**** Dataset records

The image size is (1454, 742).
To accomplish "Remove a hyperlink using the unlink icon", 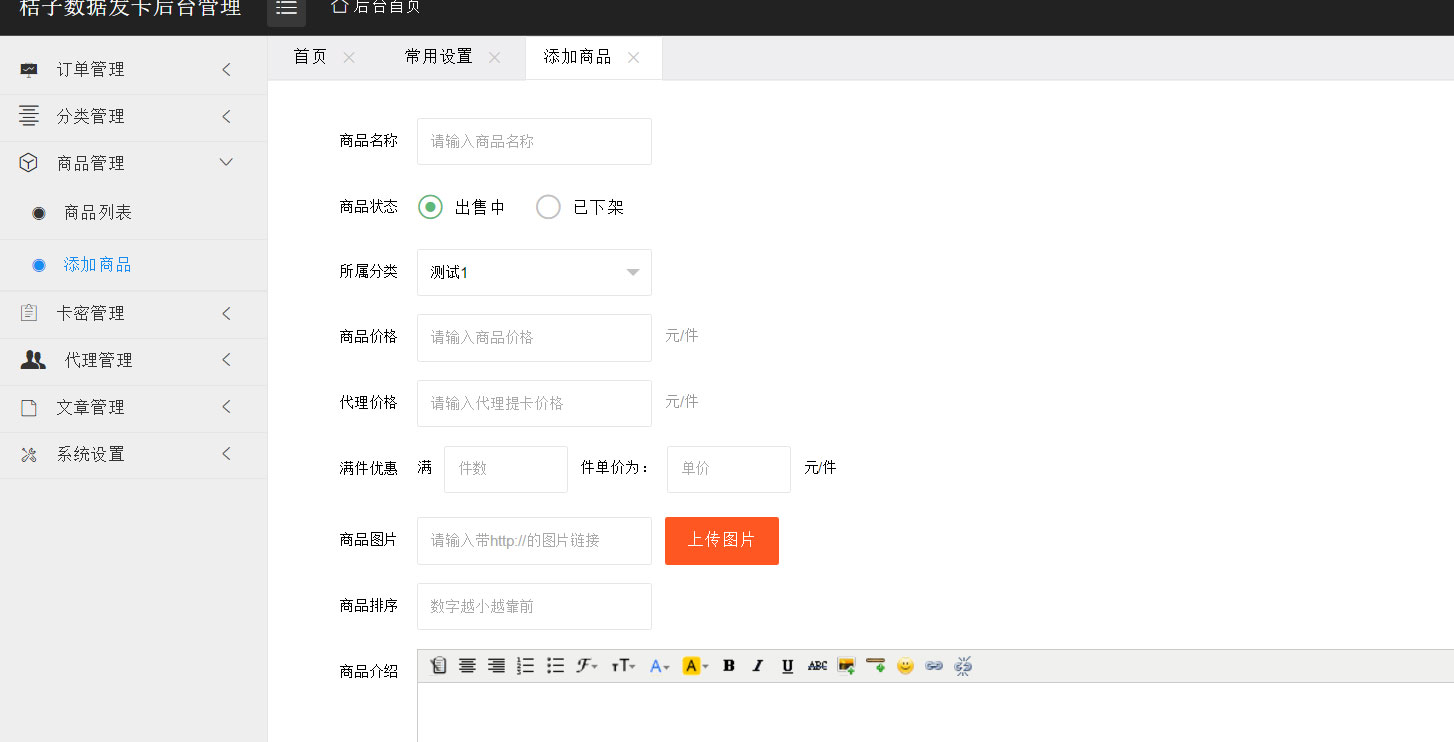I will coord(961,665).
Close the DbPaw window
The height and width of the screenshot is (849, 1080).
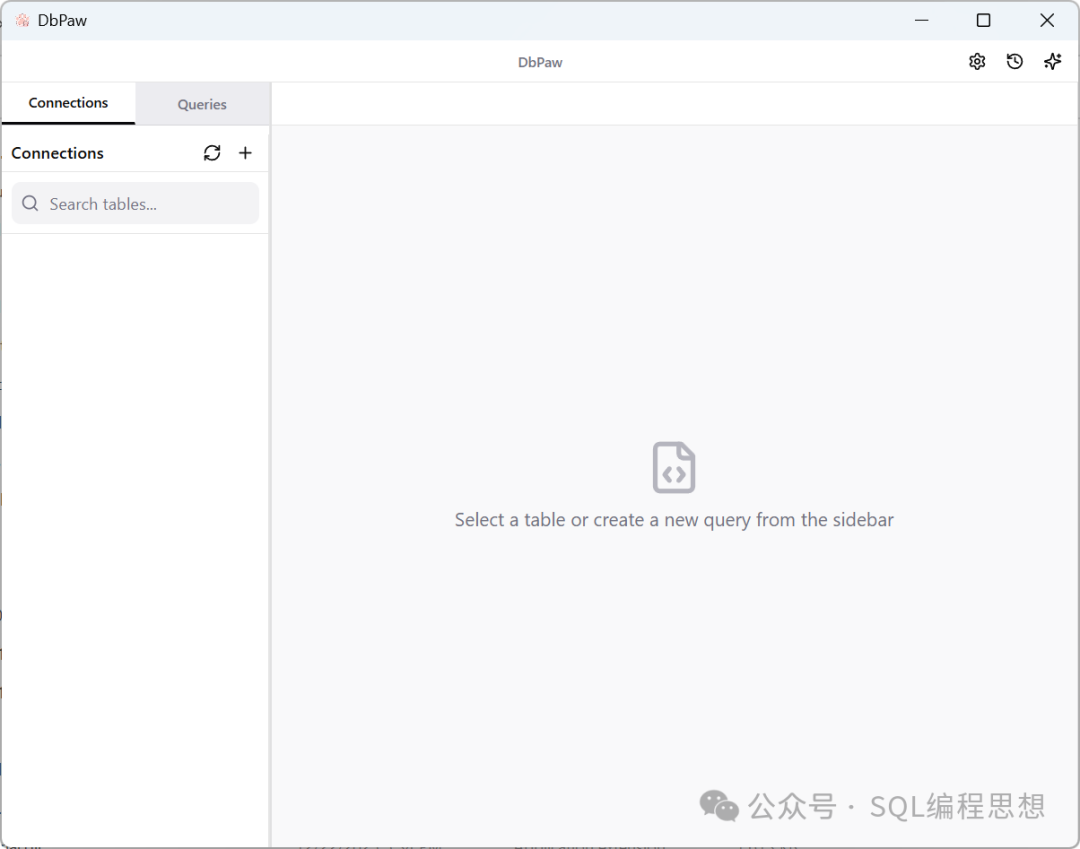click(x=1047, y=20)
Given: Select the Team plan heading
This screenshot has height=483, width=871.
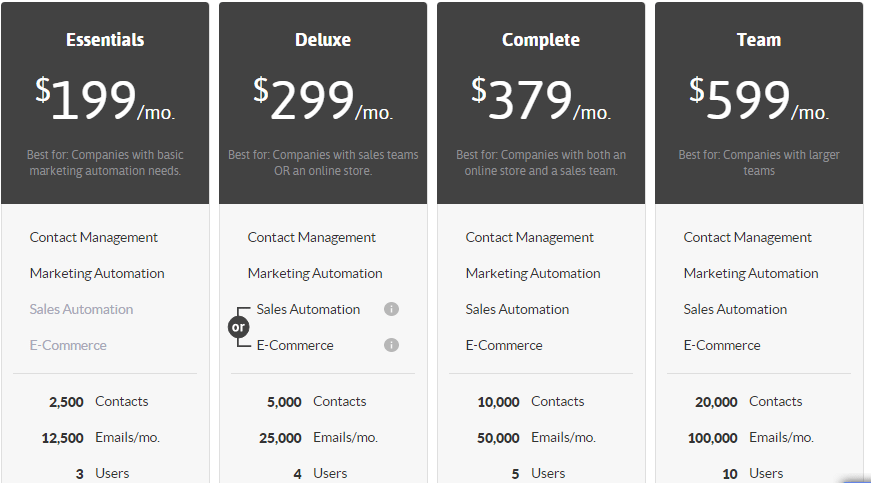Looking at the screenshot, I should 759,40.
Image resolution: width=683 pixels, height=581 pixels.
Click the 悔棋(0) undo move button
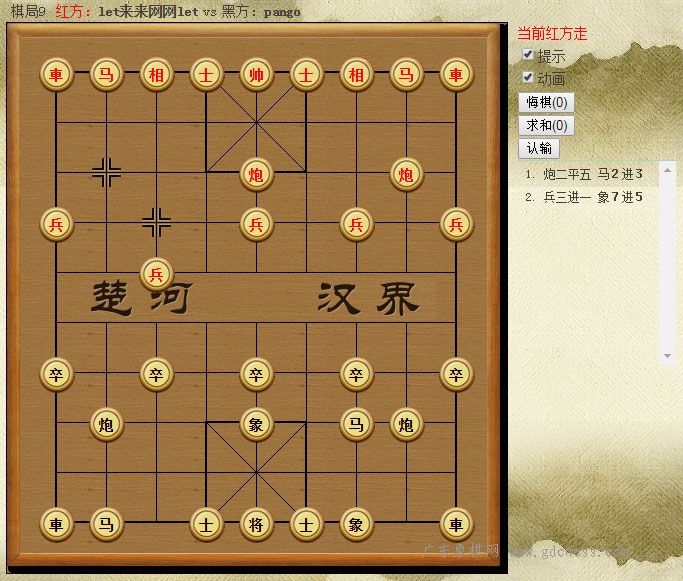coord(546,102)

********

| What you will do |
Only an exact copy of the lines from the one with "This screenshot has height=483, width=871." through the last line of the data above is wanted, and no pictures.

| Reply to the task |
This screenshot has height=483, width=871.
Looking at the screenshot, I should 759,40.
Image resolution: width=683 pixels, height=581 pixels.
Click the 悔棋(0) undo move button
coord(546,102)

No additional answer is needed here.